Why I Have No Time for Time

19 Sep ’06

I don’t think I’ve picked up a Time magazine in ten years – except, perhaps, in waiting rooms. And there’s a simple reason: many years ago Time decided to write for the lowest common denominator – essentially to write short pieces about current world events in plain language for everyman. It decided to commoditize itself. The only value it added to the events it described was the advantage it had over the newspapers to more reflection and writing time [Ed: hence the name?].

Now the world cares less about that extra time – the news cycle has shortened even more and everyone wants everything now! now! now! – news has been commoditized by the internet, the world is at our doorstep, opinion and essay are everywhere and fewer and fewer of us, it seems, have time for Time.
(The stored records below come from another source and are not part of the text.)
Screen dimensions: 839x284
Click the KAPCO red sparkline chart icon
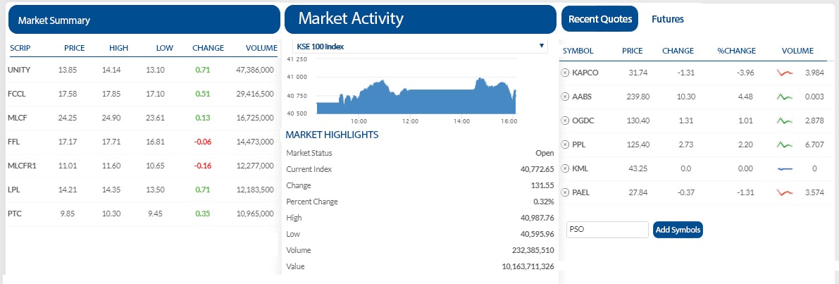pyautogui.click(x=785, y=73)
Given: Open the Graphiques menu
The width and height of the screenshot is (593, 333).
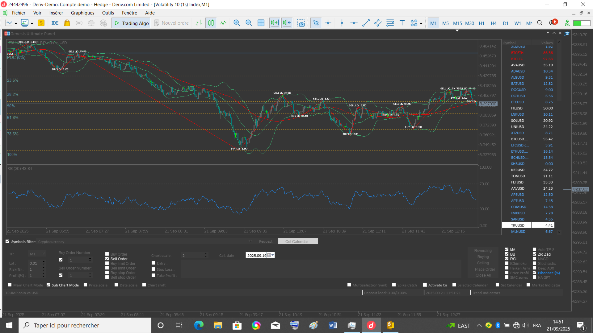Looking at the screenshot, I should 82,13.
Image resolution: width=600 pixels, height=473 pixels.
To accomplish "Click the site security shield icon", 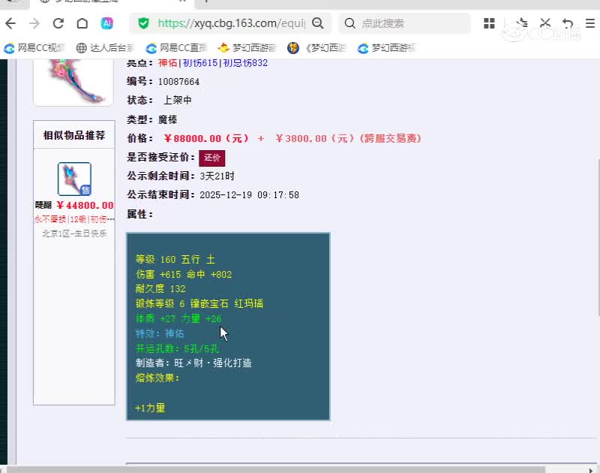I will pyautogui.click(x=143, y=23).
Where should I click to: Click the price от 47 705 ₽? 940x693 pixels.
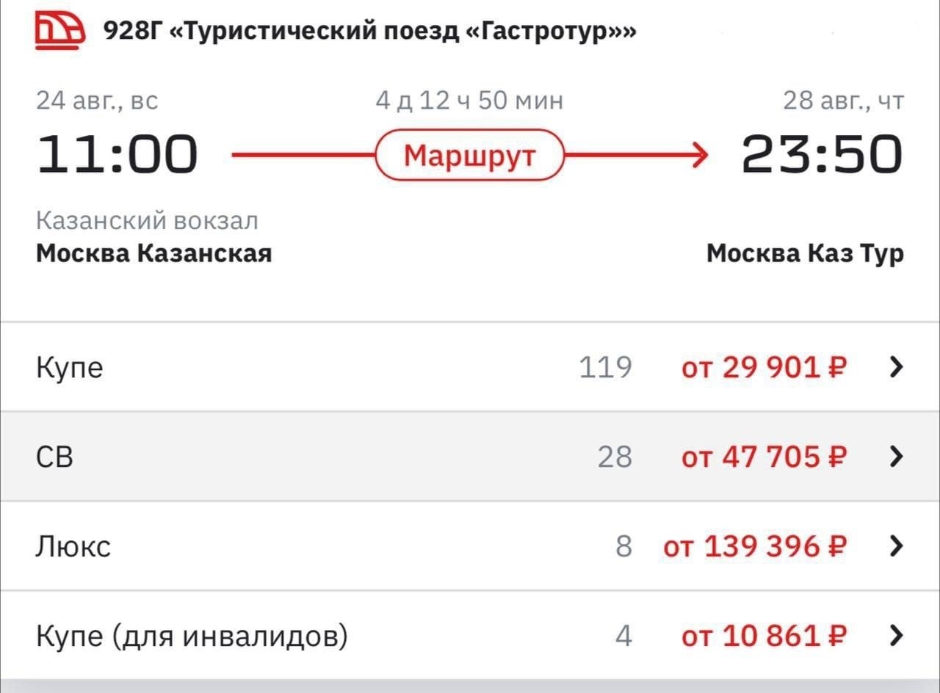[x=764, y=457]

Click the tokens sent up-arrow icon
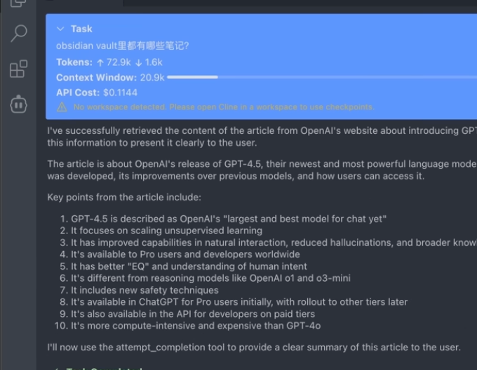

As usual, Jeff Jarvis is on the case, preaching the wisdom of being the core of a community of interest. Smart stuff, and I would quote him, but this is a family blog and he uses bad words. In short, take one Time Magazine, add several pounds of the Huffington Post, a few gallons of community and drop the gates.

I wonder: what is the difference between a magazine and a newspaper when both are online? Surely, what seems obvious in print is less so online? The Time Magazines of the world will report news and The New York Times of the world will write long essays explaining it. This will be a very crowded space. Surely Time needs to get on with the job of deciding where in that space it belongs.